Rheumatoid arthritis (RA) is somewhat a similar condition. But, the difference is that the autoimmune system starts attacking joints and lining tissues of joints which can create disability. This kind of arthritis is different from the other sort of arthritis commonly known as osteoarthritis in which the inflammation or pain in joints is chiefly the result of age and weakening bones.
In rheumatoid arthritis, it’s the inflammation of the lining around the joint, which makes it quite painful. On top of that, RA is a long-term chronic condition.
The main symptom of rheumatoid arthritis is the pain in the joints and tender joints that is caused due to the inflammation in joints. There are other symptoms as well, which include stiffness in the joints, swelling of the joints, and at times the loss of function of the joints.
The prominent symptom part that helps distinguish is that the same joints of both the sides are more likely to be affected. This is what helps a physician helps the physician to diagnose the disease. Moreover, in the early stage of arthritis, the smaller joints are more likely to be affected including joints of the finger and toes.

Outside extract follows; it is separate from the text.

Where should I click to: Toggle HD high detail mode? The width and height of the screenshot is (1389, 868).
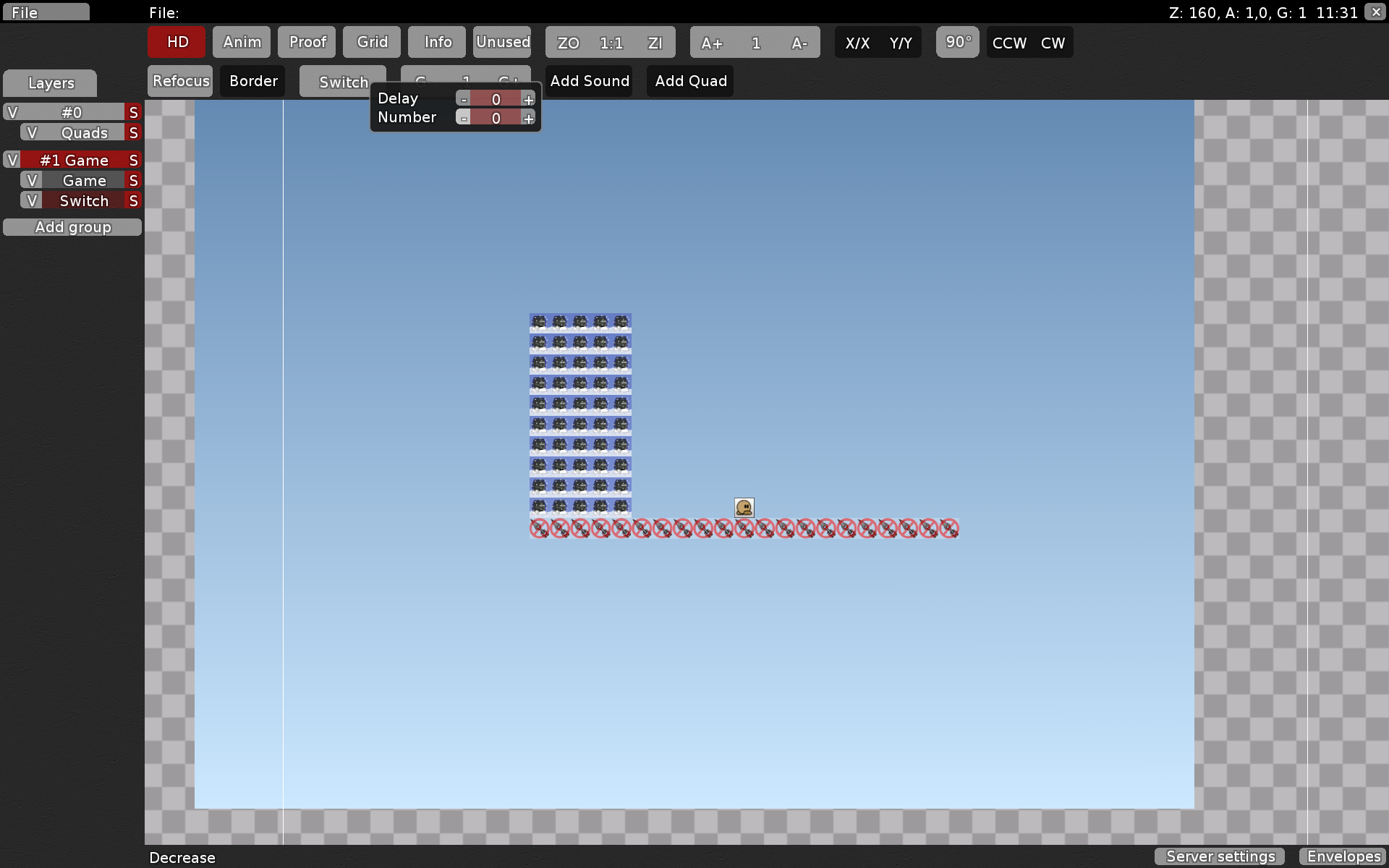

As the severity increases, the condition can further impact other joints like knees, wrists, and elbows. The disease can even appear at the early age of 30. In this regard, it is recommended that treatment should be considered and be done with full concentration. If left untreated, the disease can culminate in the deformity of the limbs.

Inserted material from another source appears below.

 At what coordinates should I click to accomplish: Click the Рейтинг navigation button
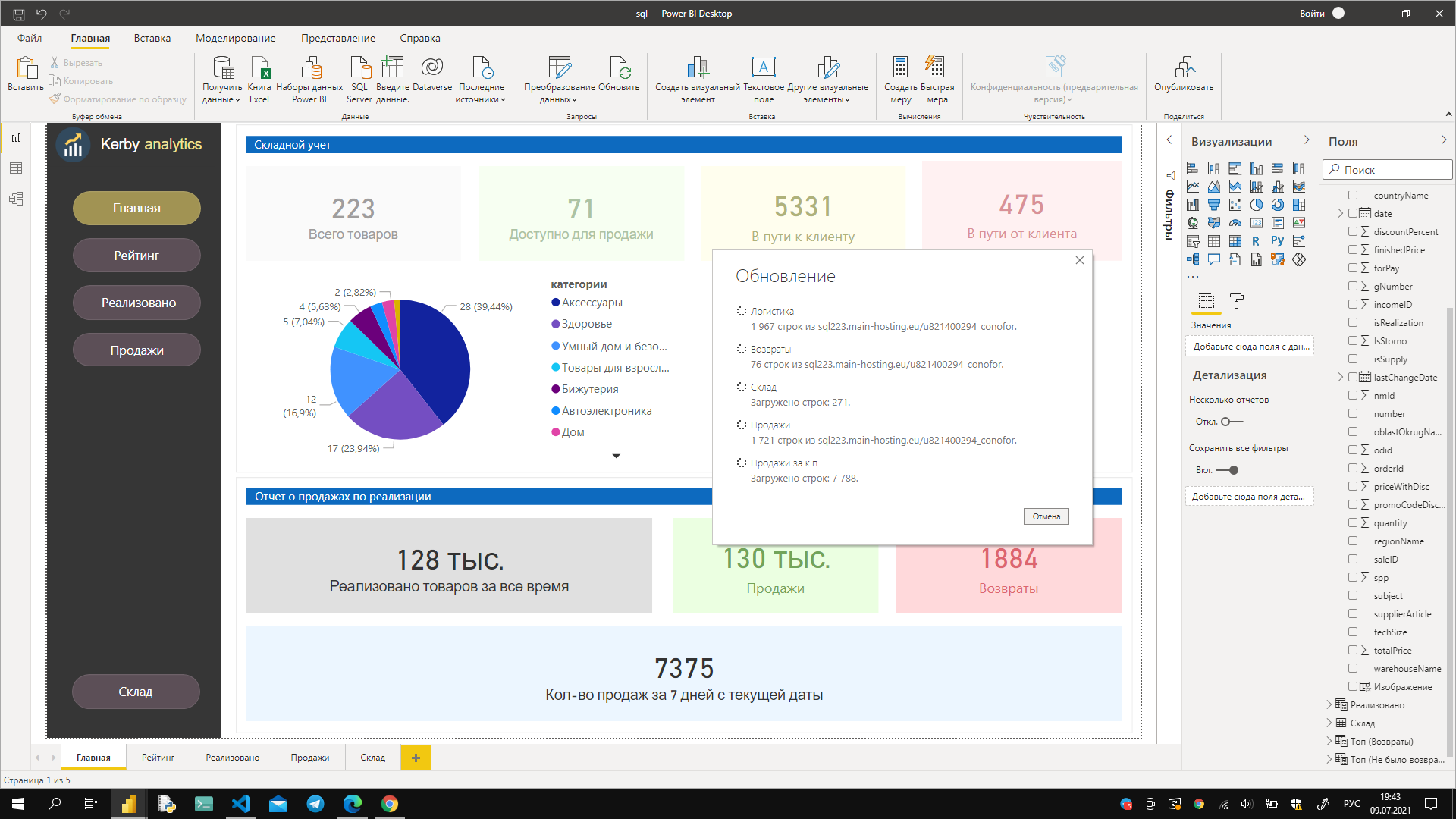click(x=136, y=256)
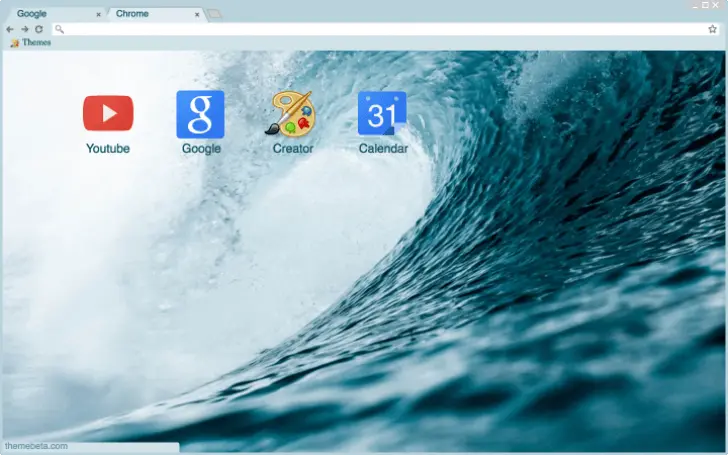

Other than the symptoms that include joints, rheumatoid arthritis also affects other body parts including the skin, heart, eyes, lungs, kidneys, nerve tissues, and others. Almost half of the people with rheumatoid arthritis complain about such problems in other organs.
The symptoms of the disease can differ in severity and at times disappear with the high chances of appearing again.
Being an autoimmune disease, rheumatoid arthritis doesn’t have any proper treatment and cure. However, anti-inflammatory medicines and painkillers are used to lower the severity. Usage of these medications and an early discovery is more helpful as it may completely treat the disease in certain cases with a high chance of never occurring again.
The full treatment includes medicines, dietary changes, home remedies, and physiotherapies. The most common sort of medicines, which are used for rheumatoid include NSAIDS, non-steroidal anti-inflammatory disease, steroids for reducing the pain and slowing the symptoms of the disease, and disease-modifying antirheumatic drugs, which are used to slow the symptoms and protect other organs.
On top of these, biologic agents are also used in order to target the autoimmune system. Furthermore, physical therapies are also recommended to people with rheumatoid to keep the joints more flexible and working.
There are exercises that are done to keep the joints used to of movement and your therapist may even recommend some activities that you can do on your own. As there are millions of people who are affected by the disease, there are ongoing strategies, which are used to make the treatment easier.
People with the disease can use assisting tools in their normal daily routine works. These tools can be found in medical stores and can be recommended by the doctor. An example of such a tool entails knives with saw handle.
Lastly, as the disease is chronic and can affect a patient’s lifestyle, it is important to make some alterations in daily life. These include regular exercises to keep the body moving and giving your body proper rest so it has the time to heal. It is also best to keep stress at bay as it can worsen the condition.